Below is the rc.conf as well as the pf.conf for the system:
Finally my last question, although this could be a bit much. I am at
this point managing numerous FreeBSD systems. Rather than have to sift
through the logs every day for 5 systems and growing (which I don't
have time for), I'd like to do a few things:
First, I'm curious what all of you prefer for health monitoring. I was
looking at Nagios, but if there's something else I'm all ears.
Second, I need a solution that will allow me to monitor logs for
anything out of the oardenary (if this is possible) and notify me,
rather than sending the daily logs every day.
Third, I need to know when updates are available to BSD and when
packages are vulnorable.
Along with this, I'd also be interested in knowing how people tend to
deploy multiple systems with extensive reconfiguration.

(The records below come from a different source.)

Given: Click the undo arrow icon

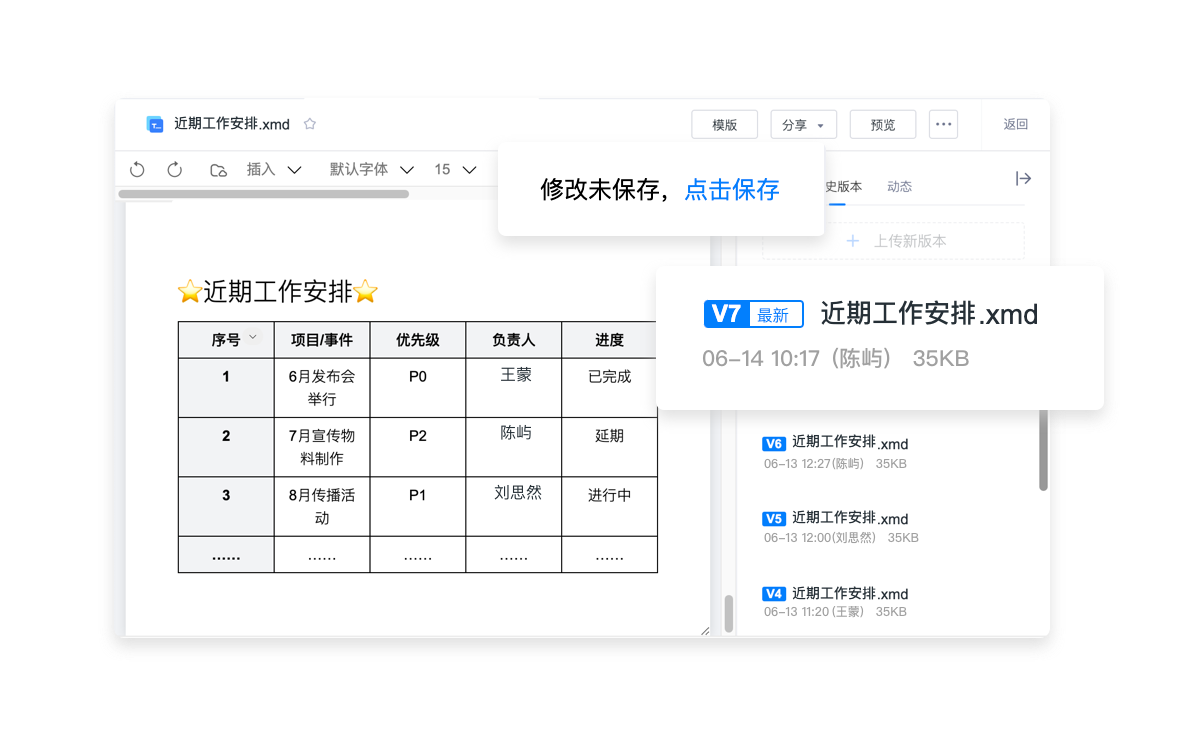Looking at the screenshot, I should [138, 170].

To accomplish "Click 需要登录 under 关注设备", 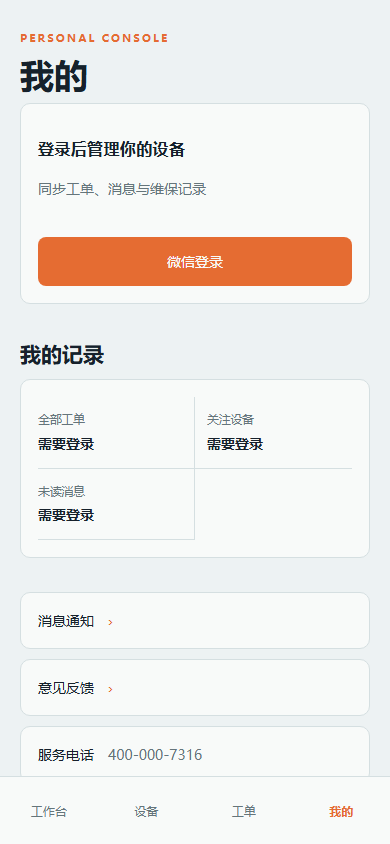I will (235, 445).
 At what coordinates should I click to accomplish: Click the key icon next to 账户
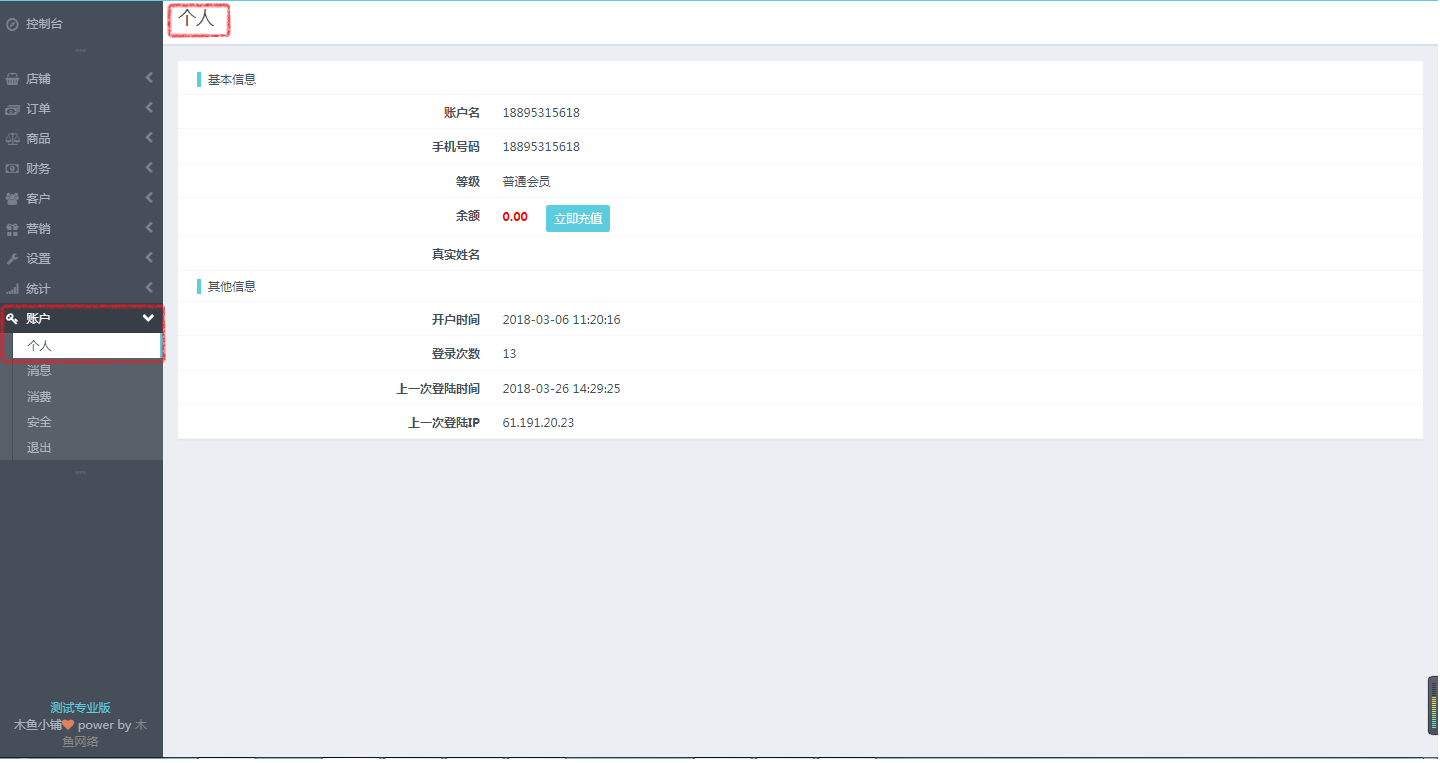tap(12, 319)
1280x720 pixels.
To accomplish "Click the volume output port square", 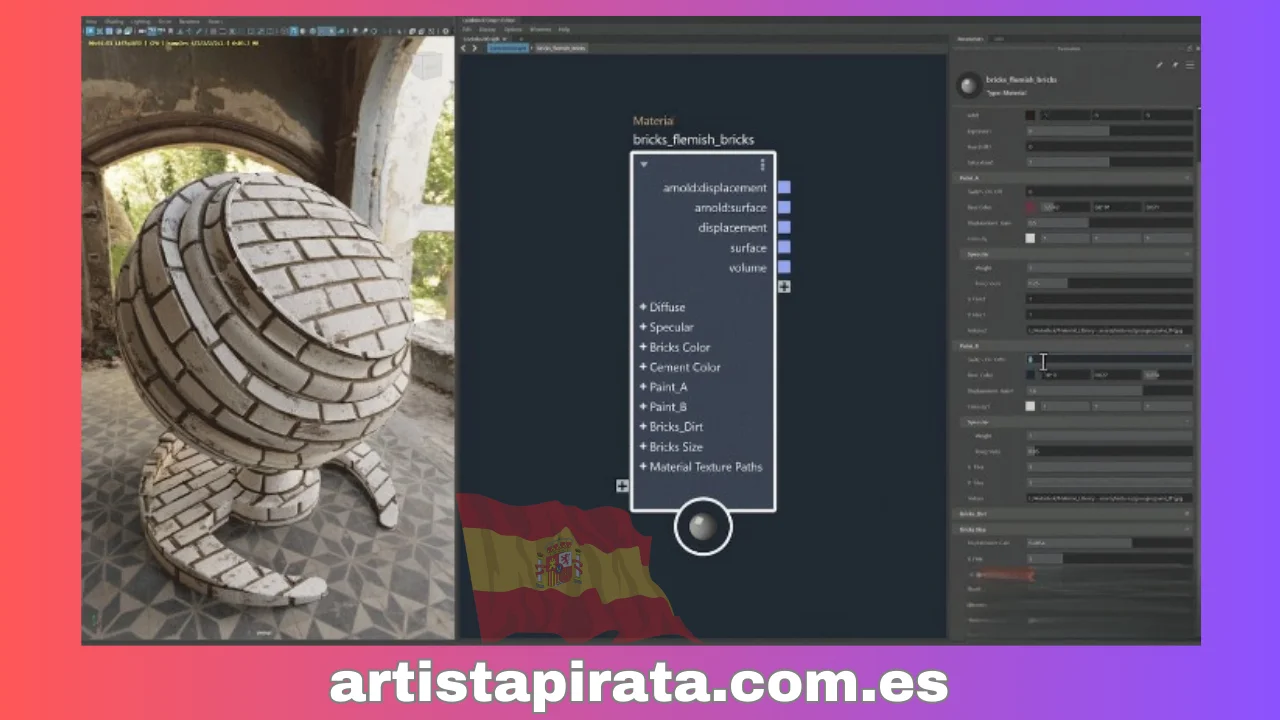I will pyautogui.click(x=784, y=267).
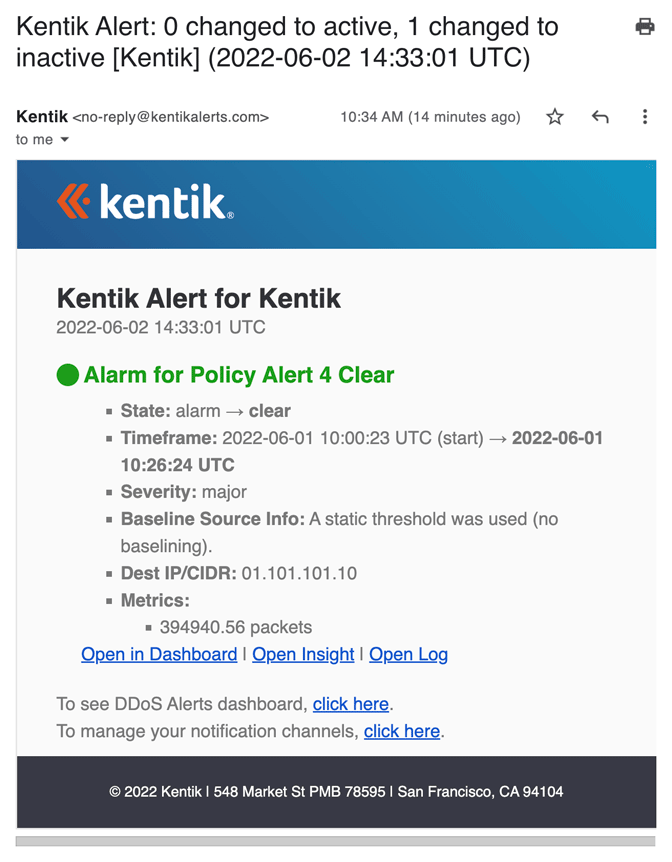Star this Kentik email
Image resolution: width=672 pixels, height=862 pixels.
tap(555, 117)
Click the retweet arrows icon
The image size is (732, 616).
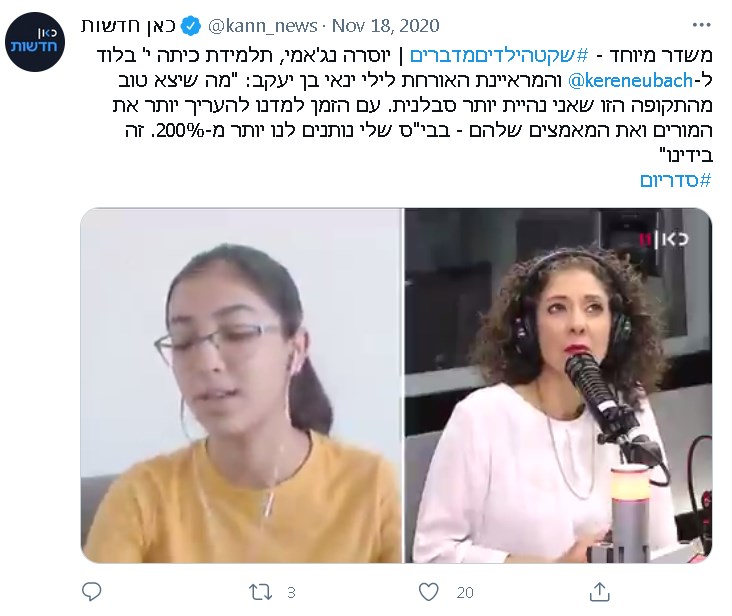tap(260, 592)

The base of my
systems look mostly the same, so I was hoping there might be a good
way to do this.
Thanks for the help and your time, I greatly appreciate it.
Thanks,
Ty
*rc.conf:
iocage_enable="YES"
hostname="giraffe"
sendmail_enable="NONE"
sendmail_submit_enable="NO"
sendmail_outbound_enable="NO"
sendmail_msp_queue_enable="NO"
gateway_enable="yes"
cloned_interfaces="lo1 tap0 bridge0"
ipv4_addrs_lo1="192.168.0.1-9/29"
ifconfig_igb0="up"
ifconfig_bridge0="addm igb0 addm tap0 inet 10.21.96.200 netmask
0xffffff00 up"
defaultrouter="10.21.96.254"
sshd_enable="YES"
# Set dumpdev to "AUTO" to enable crash dumps, "NO" to disable
dumpdev="AUTO"
zfs_enable="YES"
syslogd_flags="-c -ss"
pf_enable="YES"
pflog_enable="YES"
pf.conf:
if="bridge0"
addr="10.21.96.200"
samba_addr="192.168.0.2"
dlna_addr="192.168.0.3"
unbound_addr="192.168.0.4"
#port groupings
tcp_services="{53 netbios-ns netbios-dgm netbios-ssn microsoft-ds 22}"
udp_services="{53 netbios-ns netbios-dgm netbios-ssn microsoft-ds}"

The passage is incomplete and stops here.